-- Records provided follows --
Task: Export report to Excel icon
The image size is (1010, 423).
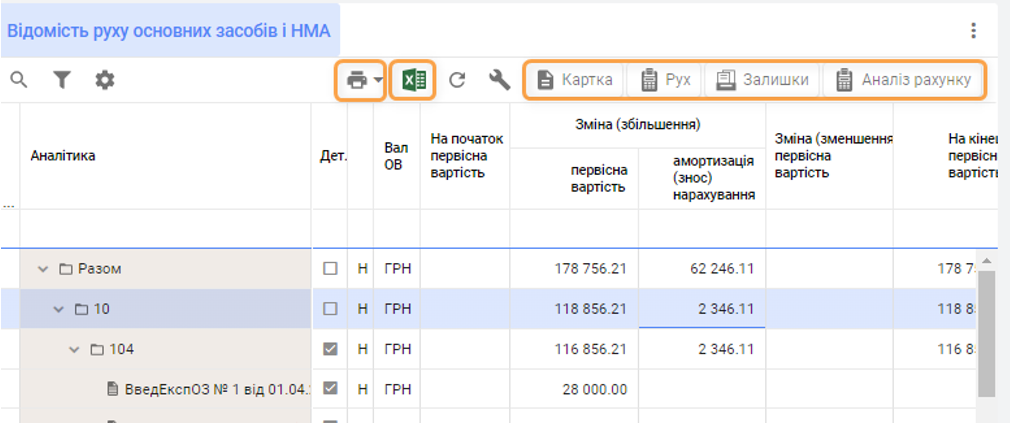Action: (413, 80)
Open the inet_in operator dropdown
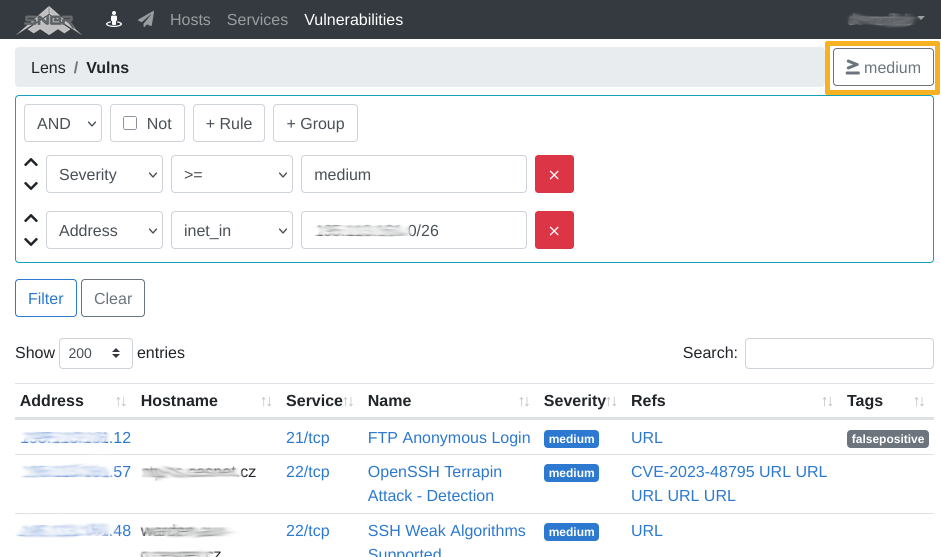The width and height of the screenshot is (941, 557). coord(231,230)
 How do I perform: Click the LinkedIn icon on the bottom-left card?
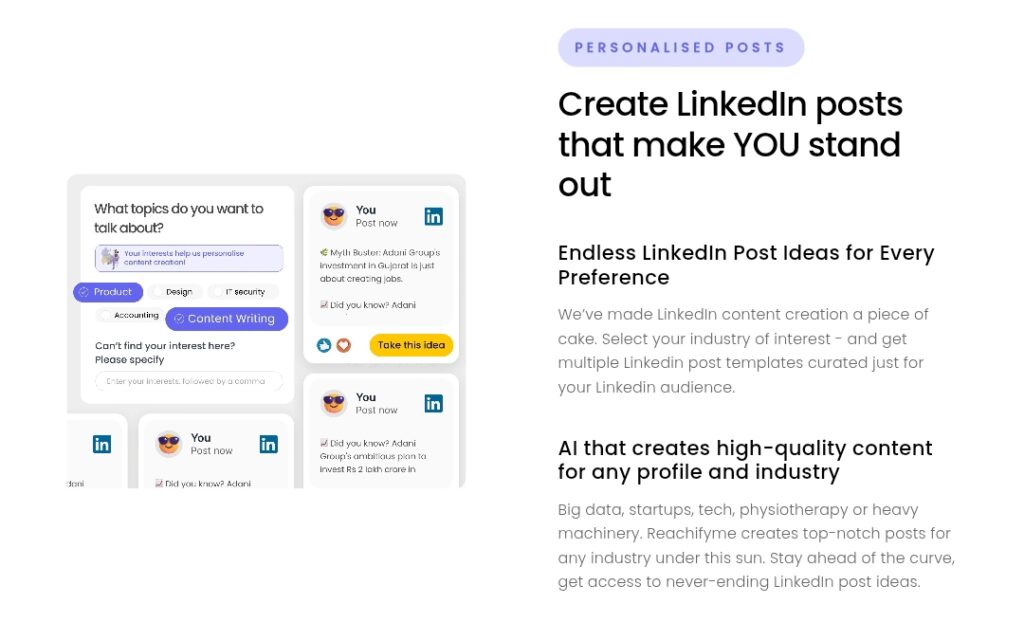click(x=268, y=443)
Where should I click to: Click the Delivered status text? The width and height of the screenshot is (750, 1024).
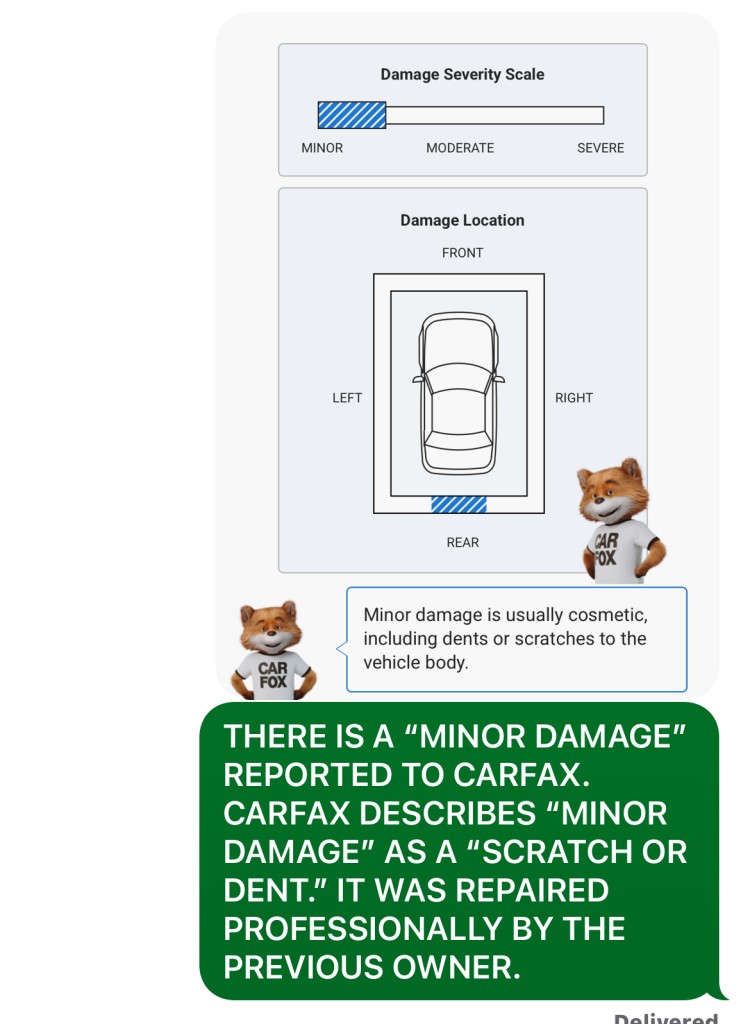pyautogui.click(x=666, y=1017)
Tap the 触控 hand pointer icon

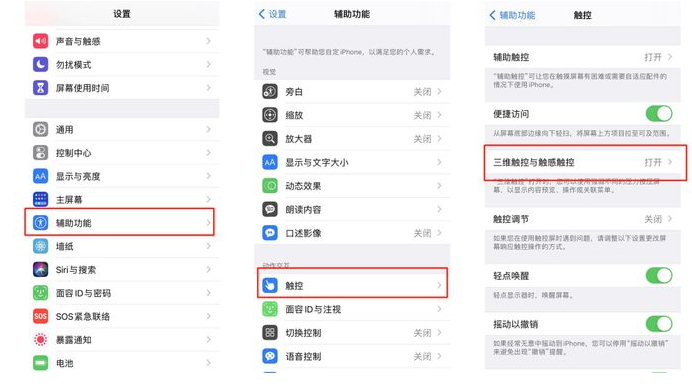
-- Records provided concluded --
## What you are asked to do
Reproduce the lines above exactly, image-free.

## Written response
Task: Export report to Excel icon
The image size is (1010, 423).
Action: (413, 80)
Open the inet_in operator dropdown
The width and height of the screenshot is (941, 557). coord(231,230)
 How do I perform: Click the LinkedIn icon on the bottom-left card?
click(x=268, y=443)
Where should I click to: Click the Delivered status text? The width and height of the screenshot is (750, 1024).
pyautogui.click(x=666, y=1017)
Tap the 触控 hand pointer icon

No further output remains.